### TASK GOAL
Report every line in the rows below that contains the string "size", copying each such line in full.

* start SUPPLIED MATERIAL *

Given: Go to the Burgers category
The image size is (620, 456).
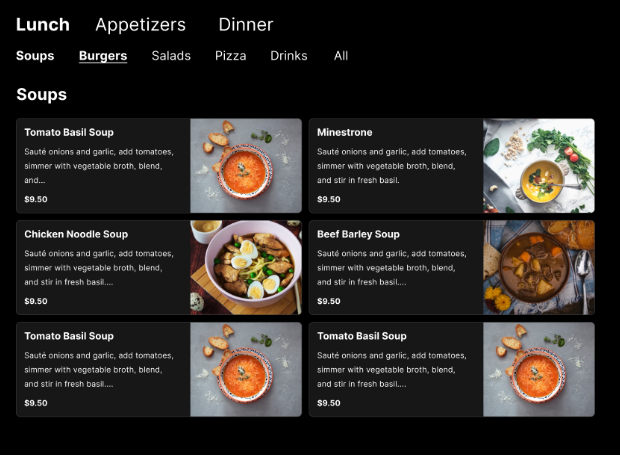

* end SUPPLIED MATERIAL *
* start SUPPLIED MATERIAL *

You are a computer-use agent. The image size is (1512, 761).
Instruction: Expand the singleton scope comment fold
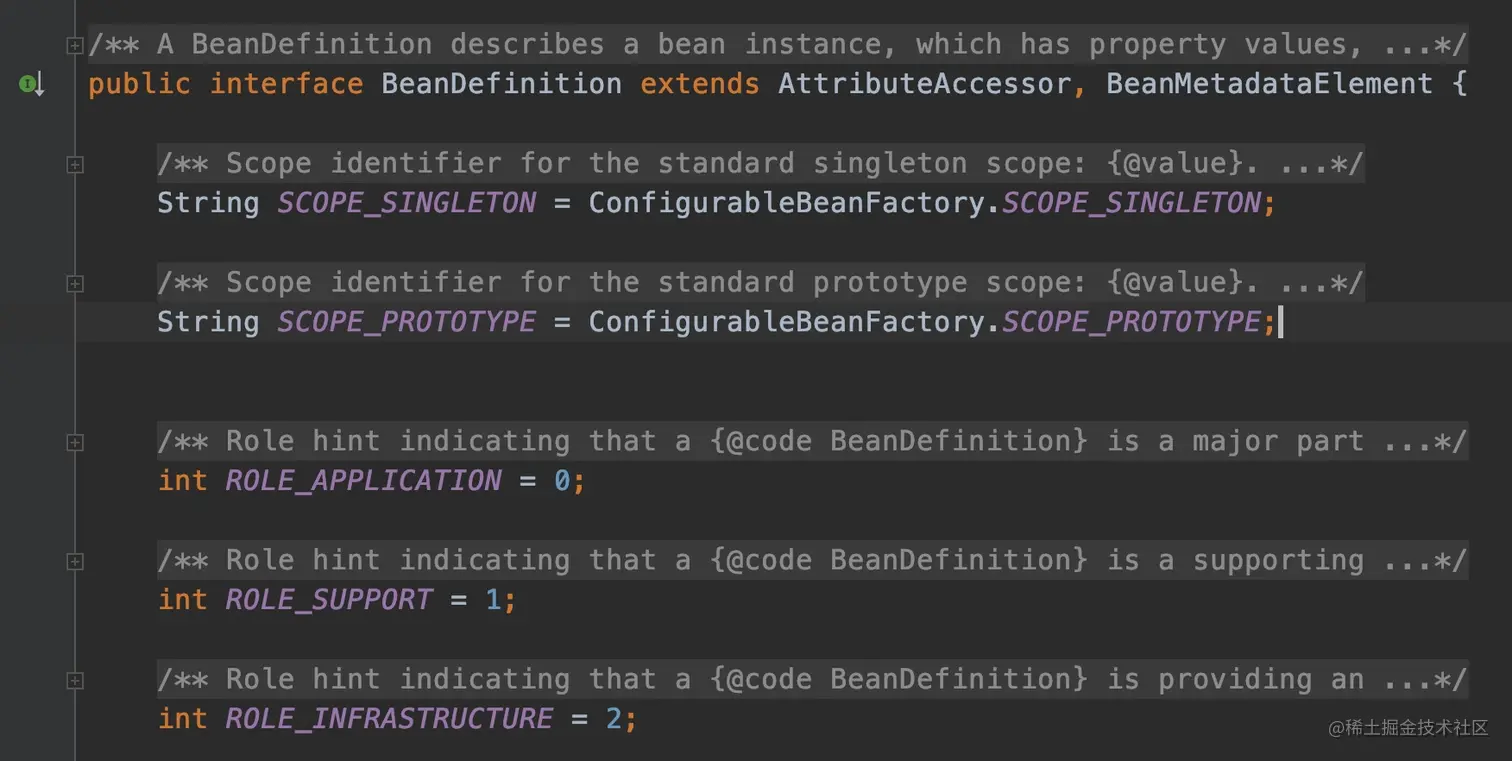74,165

* end SUPPLIED MATERIAL *

### FULL SOLUTION
The image size is (620, 456).
You are a computer-use agent. The image size is (1512, 761).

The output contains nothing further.